Eonex, a venture start-up, Monday said its modem chips for CDMA2000 1X were adopted by a local handset maker, which the company asked not to specify.
``Mobile phones employing modem chips made of our in-house technologies will be released this week via Korea's primary mobile operator SK Telecom,'' Eonex president Chun Sung-hwan said.
``This marks a turning point to challenge the 15-year dominance of Qualcomm in the CDMA modem chip market. Plus, Korea will be able to save a big chunk of money required to snap up CDMA modem chips,'' he added.
CDMA is one of two mainstream techniques for mobile telephony services together with global standard for mobile communications (GSM).
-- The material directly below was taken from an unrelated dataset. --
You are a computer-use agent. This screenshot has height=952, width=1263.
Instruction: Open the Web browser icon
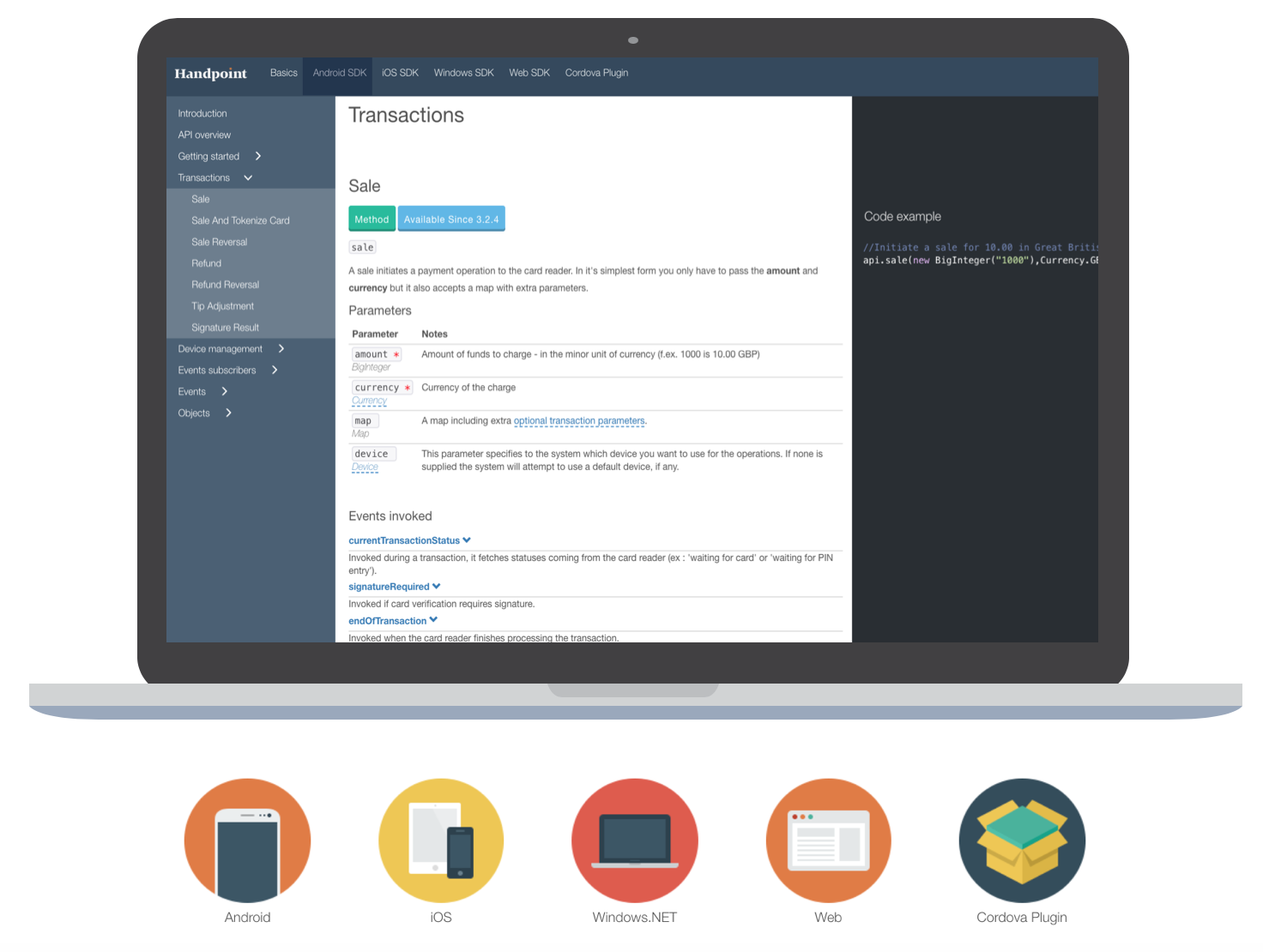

Qualcomm developed CDMA technologies but the platform was commercially deployed here in every stage of its generations from analogue to third generation (3G).
SK Telecom became the first to embark on the commercial CDMA2000 1X service in the world by launching the 2.5G applications in Sept. 2000.
The 1X offerings enable people on the go to gain access to their e-mail or check train and subway timetables. Also included in the new service packages is pinpointing location of handset owners.
Qualcomm has flat out dominated the global market for the CDMA modem chips, the most important chipsets in handset sometimes called base-band chips, for both 1X technology and more advanced 3G EV-DO (evolution data optimized).
``We already developed EV-DO modem chips and are currently carrying out trials with them. We expect our EV-DO chip-embedded models will hit the shops early next year,'' Chun said.
When contacted, the handset maker that cooperates with Eonex declined to make a comment on the phone. It did not confirm whether or not the new model was developed via a business alliance with Eonex.
However, SK Telecom verified the operator will start selling the new model, in which Eonex chip lurks, this week at about 300,000 won.
Experts point out the mobile phone vendor, which teamed up with Eonex, would not reveal its identity in fear of the retaliation from all-might Qualcomm.
``Domestic handset makers have a legitimate reason to be afraid of Qualcomm. Given Qualcomm decides not to provide its latest chips to them, they will be in trouble,'' said Greg Roh, an analyst at Korea Investment and Securities.
Korea is home to the world's third-biggest cell phone maker of Samsung Electronics and its cross-town rival LG Electronics, the fourth-largest player, as well as the Pantech Group.
Samsung and LG are also top two manufacturers of CDMA phones in the world, combining to account for about two fifths of the global demands for the models.